Before he got tied to a chair to work on his Sunday morning shtick, Sam Donaldson was probably the hardest-working man on television, the ABC reporter who was given the task of badgering the president (then Ronald Reagan) in the few moments it took him to walk to his helicopter. You would think that after years of this, ABC would have given the guy a break. Unfortunately, it has rewarded him with a thrice-weekly cybercast that might make him long for the good old days of chasing helicopters.

On Monday, ABCNews.com premiered "SamDonaldson@abcnews.com," a webcast that is to run at 12:30 p.m. Eastern on Mondays, Wednesdays and Fridays. Donaldson has often been criticized in his career, but to my knowledge, no one has yet had occasion to feel sorry for him. Until now.

"What will you get here?" Donaldson asked rhetorically in his introduction. "First of all, you will get a television program."

One is glad that Donaldson, at least, sees this clearly. "SamDonaldson@abcnews.com" is indeed a television program -- a 15-minute video of Donaldson sitting at a desk, reading the news and interviewing an occasional guest. It has the flat look of a program that a major network might have aired 30 years ago -- and to top it off, on a typical computer screen it appears in a 2-by-2-inch window. That makes it 1/75th the size of the image on a 25-inch television screen.

Donaldson himself half-apologizes for the no-frills feel of this oddity. "We save on makeup," he tells us, "We don't have a big expensive set." Thanks; the shareholders must be real happy about this.

Donaldson began his program Monday with a roundup of morning news tidbits. This included a few words on the sadly comic plight of Merhan Nasseri, a visa-less Iranian stuck in the Paris airport for 11 years, and moved to a 60-second report on the White House's plans to trademark Clinton's historic slogans. ("Honor the past, imagine the future" -- if that doesn't sound familiar to you, don't lose sleep over it.) Next Donaldson moved to a display of mock sympathy for Dan Quayle, the Republican non-contender who officially dropped out of the presidential race Monday. Donaldson noted his own inadequate spelling and then challenged the audience to spell "potato" in a "cybersurvey." Fortunately, the poll is multiple choice, so the vast majority of the audience got it right.
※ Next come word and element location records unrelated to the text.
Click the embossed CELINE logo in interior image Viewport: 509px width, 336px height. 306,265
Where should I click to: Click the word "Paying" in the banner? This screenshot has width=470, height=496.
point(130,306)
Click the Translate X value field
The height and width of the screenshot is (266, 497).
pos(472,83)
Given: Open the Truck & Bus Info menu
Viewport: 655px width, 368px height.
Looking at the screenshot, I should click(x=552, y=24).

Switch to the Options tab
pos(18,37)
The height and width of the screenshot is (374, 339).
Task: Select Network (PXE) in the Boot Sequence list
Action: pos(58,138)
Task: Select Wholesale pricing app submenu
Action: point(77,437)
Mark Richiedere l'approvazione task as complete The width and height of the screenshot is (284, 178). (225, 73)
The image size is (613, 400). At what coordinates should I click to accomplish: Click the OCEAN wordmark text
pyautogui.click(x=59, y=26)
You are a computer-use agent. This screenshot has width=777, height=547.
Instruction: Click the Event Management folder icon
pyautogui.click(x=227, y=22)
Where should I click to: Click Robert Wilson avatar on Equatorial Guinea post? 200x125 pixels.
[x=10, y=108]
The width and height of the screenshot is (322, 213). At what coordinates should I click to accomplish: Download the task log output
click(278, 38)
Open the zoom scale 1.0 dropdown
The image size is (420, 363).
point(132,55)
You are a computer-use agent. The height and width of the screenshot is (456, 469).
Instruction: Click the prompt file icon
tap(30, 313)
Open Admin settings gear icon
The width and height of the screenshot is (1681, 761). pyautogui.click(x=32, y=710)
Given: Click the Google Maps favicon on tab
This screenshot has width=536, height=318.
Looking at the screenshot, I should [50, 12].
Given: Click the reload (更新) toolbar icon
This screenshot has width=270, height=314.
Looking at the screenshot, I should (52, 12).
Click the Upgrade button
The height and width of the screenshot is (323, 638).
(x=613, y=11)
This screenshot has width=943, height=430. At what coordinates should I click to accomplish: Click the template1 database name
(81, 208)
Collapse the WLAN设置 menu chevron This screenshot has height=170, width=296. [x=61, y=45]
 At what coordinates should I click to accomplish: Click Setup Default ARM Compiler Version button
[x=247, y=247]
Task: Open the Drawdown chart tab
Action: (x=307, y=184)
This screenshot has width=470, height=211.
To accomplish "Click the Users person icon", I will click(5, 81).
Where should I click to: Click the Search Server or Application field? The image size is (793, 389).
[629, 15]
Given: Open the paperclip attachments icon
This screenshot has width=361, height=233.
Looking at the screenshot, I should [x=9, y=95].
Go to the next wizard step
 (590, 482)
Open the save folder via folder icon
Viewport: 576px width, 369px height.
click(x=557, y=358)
OK, that was the first half of the show. Then there was a commercial break. (Really.) In the second half, Donaldson interviewed first William Kennard, chairman of the Federal Communications Commission, and then Robert Glaser, the CEO of RealNetworks. Glaser, Donaldson helpfully informed his audience, is the inventor of the technology that makes this broadcast possible. Glaser (who is the CEO of the company that provides the technology, but by no means the inventor) did nothing to disabuse Donaldson of this notion -- even though, in this context, if he had invented this technology, he might want to keep it a secret.

Each guest got to answer three questions. Donaldson tossed softballs and, unfortunately considering that he is television's most practiced master of the pointed follow-up questions, didn't follow up. Kennard got to talk about how he's sided with consumers. Glaser talked about kilobits, which he hopes will soon be streaming to the average desktop at 200 or 300 per second.

Donaldson is clearly out of his element here. He sounded a little like he was auditioning for a guest anchor spot on one of CNet's television shows. "It's not me that will draw you," Donaldson had already told the audience, "It's the information." Oh yeah? Then why is this thing called SamDonaldson@abcnews.com?

Finally, mercifully, it all came to an end. Wednesday's show, Donaldson informed us, will be about the Kennedy assassination. Sept. 24 was the 35th anniversary of the release of the Warren Commission's infamous "lone gunman" report; in Wednesday's cybersurvey, Donaldson's audience will get to vote on the commission's conclusions.

The webcast cut off in mid-sentence, presumably before Donaldson had a chance to breathe a sigh of relief.

There are, perhaps, two lessons to be drawn from ABC's experiment. The first is that while it might be a good thing, in the long run, that the network is experimenting with new ways of delivering programming, there is no compelling reason why these experiments should be performed in the public eye. The technology isn't there yet (if Jack Ruby shoots Lee Harvey Oswald at 300 bits per second, the picture will still be jerky), and the vision isn't there either. The second lesson might be that for all their faults, the programmers at the leading networks do have their fingers on the pulse of the Web. Given enough time and practice, there is certainly an audience that will appreciate a diet of oddball news, tech commentary and Kennedy assassination theories. Whether they need to get it from a make up- and set-impoverished Sam Donaldson, however, is another question entirely.


By Mark Gimein

Mark Gimein is a staff writer for Salon Technology.